ナレッジシステム側にも調整を入れた。ナレッジシステム全体の処理性能に影響を与えないように、ナレッジシステムの自由入力欄への入力可能文字数を制限した他、タイムアウト値を設定して、一定時間内にマスキング済みのデータを返せない場合はエラーを返すようにした。
2022年10月、NTTドコモはInsight Maskingを本番稼働させた。一部のサービスについては1、2カ月ほど人間によるダブルチェック期間を設けたが、その期間中もそれ以降も、マスキング漏れは発生していないという。
Insight Maskingの導入によって、分析業務担当者もフルリモートで働けるようになった。それに伴い、分析業務にかかる負担は大幅に軽減。「PDCAサイクルを回せるようになった結果、FAQサイトの解決率の大幅な向上にもつながりました」と大塚氏は話す。
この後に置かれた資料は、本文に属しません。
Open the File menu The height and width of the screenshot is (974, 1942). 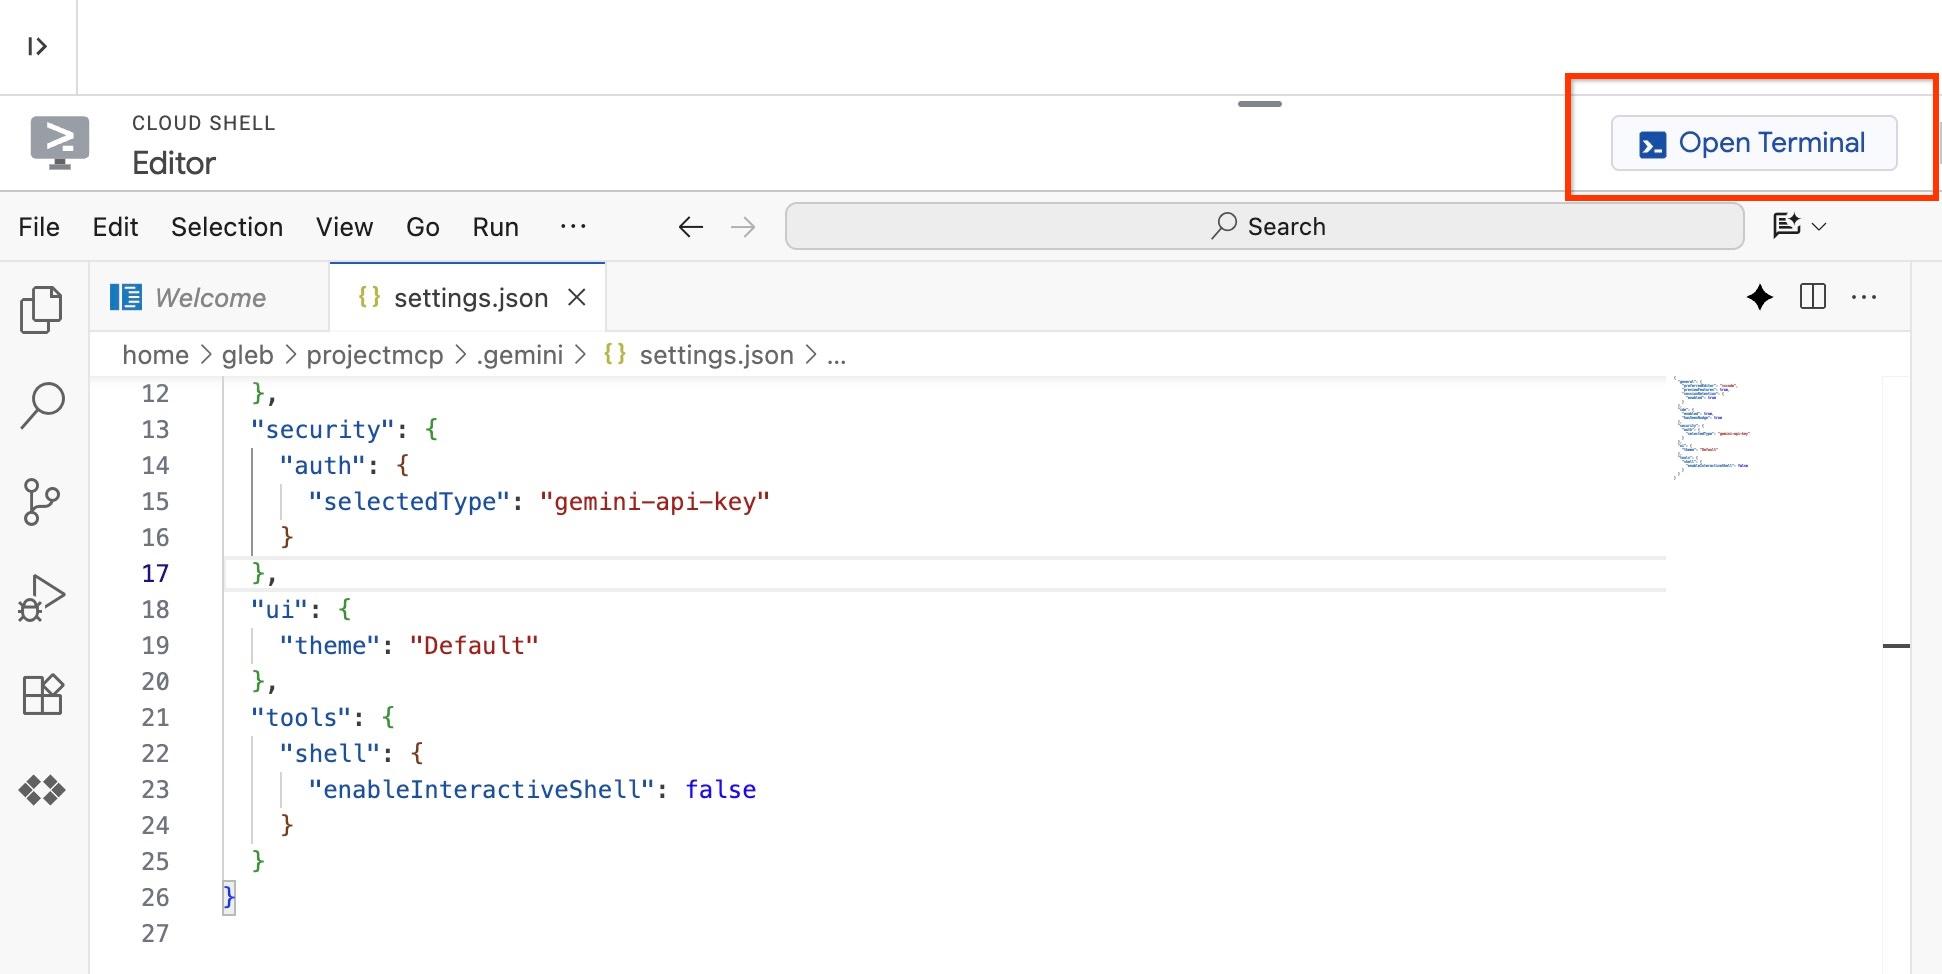(39, 227)
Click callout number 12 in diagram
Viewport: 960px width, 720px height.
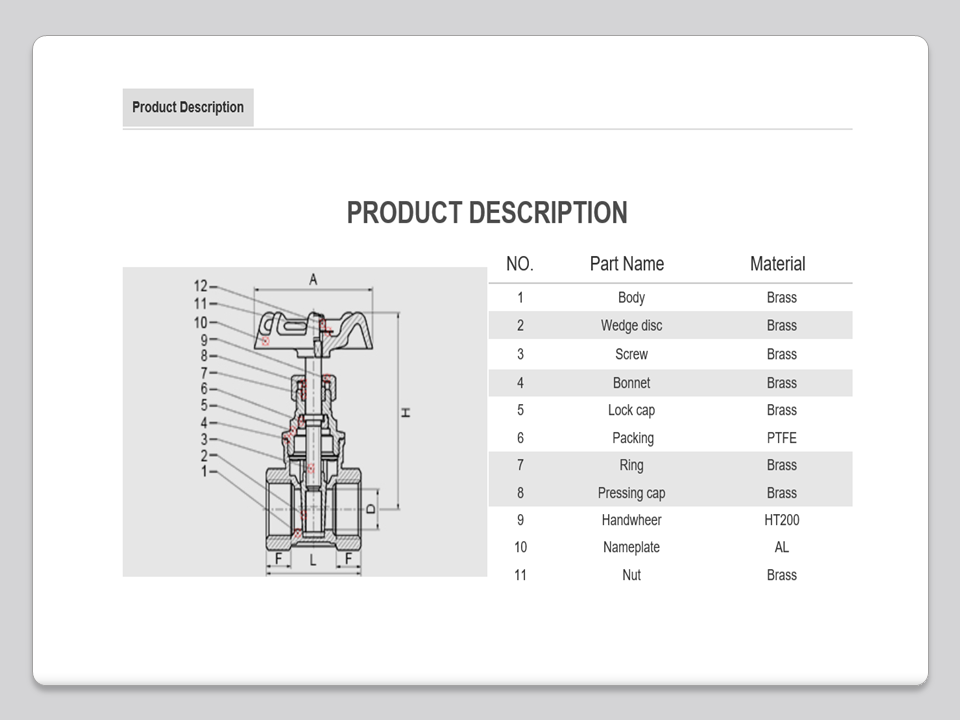199,286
一方で課題も見えた。NTTドコモは、Insight Maskingのチューニングに当たり、マスキング漏れを最優先で回避することを重視した。その結果、マスキングしなくてよい項目までマスキングしてしまう「オーバーマスキング」が発生した。オーバーマスキングの対象になった項目はホワイトリストに追加して改善しているという。
「現時点でチューニングはインサイトテクノロジーに一任しているが、自社に知見を蓄えるという意味では、ユーザー企業側もチューニングに参加できる仕組みがほしいと考えています」。西本氏は今後の要望についてそう語る。
NTTドコモは今後、コールセンターで収集する音声の分析にInsight Maskingを活用することを検討している。NTTドコモのコールセンターは年間約4000万件の電話問い合わせを受けており、そこで収集した音声データを分析することで、サービスの改善や業務の支援に役立てる計画だ。
現時点での課題が、音声データのマスキングだ。テキストと違い、会話では流れで言葉の前後関係が頻繁に入れ替わる。音声をそのままテキスト変換したデータをマスキングツールにわたしても、文脈を適切に理解できず、精度の高いマスキングは難しいという。「前後の文脈が曖昧になってしまってもマスキングできるのかどうか、注目しているポイントです」と西本氏はコメントする。